We must try to see the forest from the trees whose bark is worse than their bite

Bullshit has been around for a long time – ask anyone who works at a large corporation – but these days, thanks to Facebook, it can sometimes seem like we’re swimming in it. Now not only do we get meaningless slogans and inspirational quotes at work, we log on to social media to find our friends sharing them too!

Now, psychologists at the University of Waterloo in Ontario, Canada have decided it’s time to put bullshit under the microscope

‘On the reception and detection of pseudo-profound bullshit’ is the title of a paper published in the Journal of the Society for Judgment and Decision Making.

“Although bullshit is common in everyday life and has attracted attention from philosophers, its reception (critical or ingenuous) has not, to our knowledge, been subject to empirical investigation”.

The article is notable for its use of plain language, and mentions the word ‘bullshit’ 200 times.

Bullshit is a consequential aspect of the human condition.
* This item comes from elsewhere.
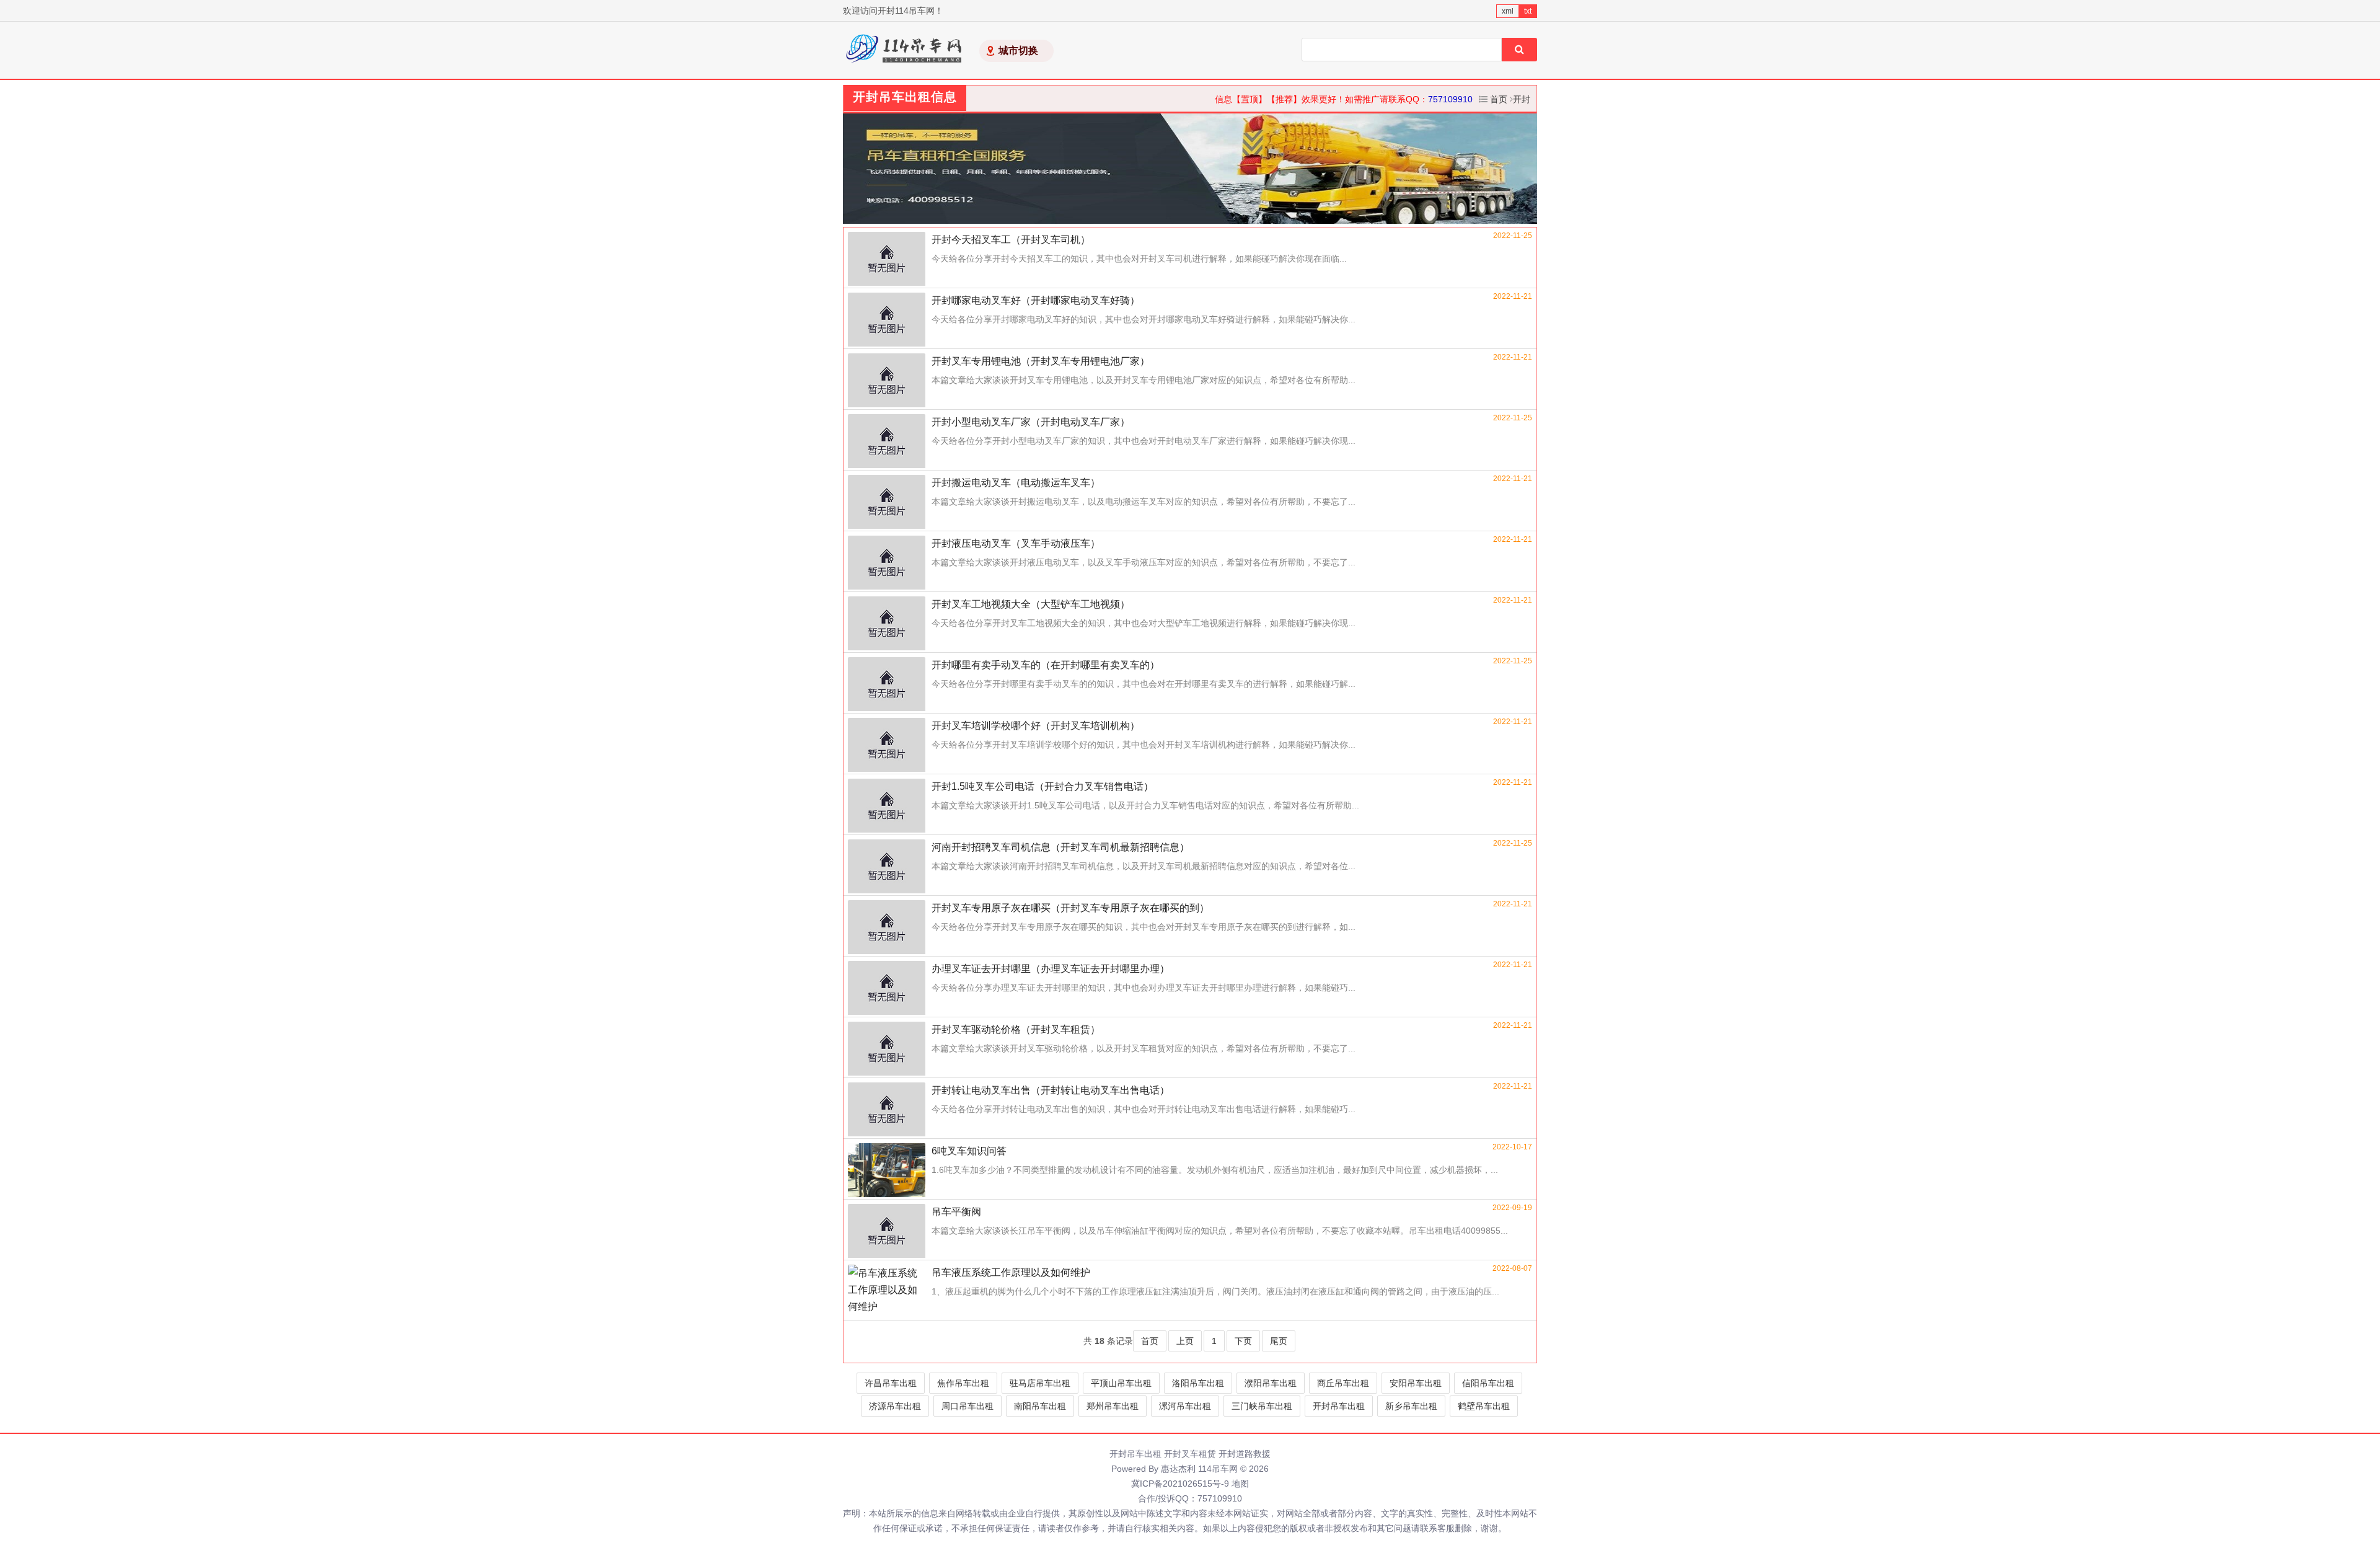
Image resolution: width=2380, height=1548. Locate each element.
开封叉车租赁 (1190, 1454)
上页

Indeed, with the rise of communication technology, people are likely encountering more bullshit in their everyday lives than ever before.

Bullshit is worse than mere nonsense, the paper explains, since it appears to make sense syntactically, which “implies that it was constructed to communicate something”.

The article takes particular aim at Deepak Chopra, a writer who is often accused of pseudo-intellectual new-age bullshit. I was going to put quotation marks around that last phrase, but then I saw this actual tweet from Chopra:

It goes on to describe experiments in which volunteers were tested for their receptiveness to various ‘inspirational’ quotes which were, in fact, randomly generated by two bullshit-generator websites: The New Age Bullshit Generator and wisdomofchopra.com – which uses buzzwords found in Deepak Chopra’s Twitter stream, randomly recombined in a sentence.

The article acknowledges that Chopra is not the only offender:

Using vagueness or ambiguity to mask a lack of meaningfulness is surely common in political rhetoric, marketing, and even academia.

The primary purpose of the research was to develop a Bullshit Receptivity (BSR) index. A high Bullshit Receptivity score in one of the experiments was “strongly negatively correlated” with cognitive ability, the paper reports.

The authors propose psychological rationales for humans apparent receptivity to bullshit, and conclude that “bullshit is a consequential aspect of the human condition”. Unusually for an academic paper, there’s a current of humour throughout – perhaps even a touch of snark!

That people vary in their receptivity toward bullshit is perhaps less surprising than the fact that psychological scientists have heretofore neglected this issue. Accordingly, although this manuscript may not be truly profound, it is indeed meaningful.